A Polícia Civil do Espírito Santo lançou nesta segunda-feira uma operação chamada “A Turma” para desmantelar uma organização criminosa suspeita de tráfico de drogas e comércio ilegal de armas entre estados. Entre os investigados estão os jogadores David Corrêa, do Vasco da Gama, e Hayner, do Santos, atualmente emprestado ao Vila Nova.
Operação policial e alvos principais
A operação mobilizou agentes em diversos estados, incluindo Espírito Santo, Rio de Janeiro, Goiás e Distrito Federal, com o cumprimento de 15 mandados de busca e apreensão e 4 de prisão preventiva. No Espírito Santo, as ações ocorreram em Vitória e Serra, enquanto no Rio de Janeiro, as diligências foram realizadas na Barra da Tijuca e em Vargem Grande.

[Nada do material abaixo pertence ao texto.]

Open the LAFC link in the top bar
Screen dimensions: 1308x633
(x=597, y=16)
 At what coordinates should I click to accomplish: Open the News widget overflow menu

O processo está sob sigilo, e a Polícia Civil não divulgou detalhes sobre a participação de David e Hayner, nem se houve apreensão de materiais relacionados aos jogadores ou aos clubes.
Perfil dos jogadores investigados
David Corrêa da Fonseca, conhecido como “DVD”, tem 30 anos e nasceu em Serra, Espírito Santo. Ele chegou ao Vasco em 2024, após passagens por Cruzeiro, Fortaleza, Internacional e São Paulo. Recentemente, participou de uma vitória do Vasco sobre o Cruzeiro.
Hayner Willian Monjardim Cordeiro, também de 30 anos e natural de Serra, iniciou sua carreira no Bahia e jogou em clubes de Portugal e Ucrânia. Em 2026, foi emprestado ao Vila Nova pelo Santos.
Respostas dos clubes e dos jogadores
O Vila Nova emitiu um comunicado nas redes sociais afirmando que Hayner está colaborando com as autoridades e que aguarda os desdobramentos das investigações. O clube destacou que o jogador continua exercendo suas atividades normalmente.
O Vasco da Gama também se pronunciou, afirmando que está colaborando com as autoridades e aguardando a conclusão das investigações. O diretor de futebol do clube, Admar Lopes, declarou que David continua disponível para jogos.
Desdobramentos e declarações oficiais
O Vila Nova afirmou que respeita o devido processo legal e está à disposição das autoridades para colaborar com o esclarecimento dos fatos. Segundo o clube, Hayner acredita que foi incluído na investigação devido a uma amizade de infância com um dos investigados.
O Poder360 tentou contato com as defesas dos jogadores, mas não obteve resposta. O canal permanece aberto para manifestações futuras.
A operação continua em andamento, e os clubes aguardam os resultados das investigações para tomar medidas, se necessário.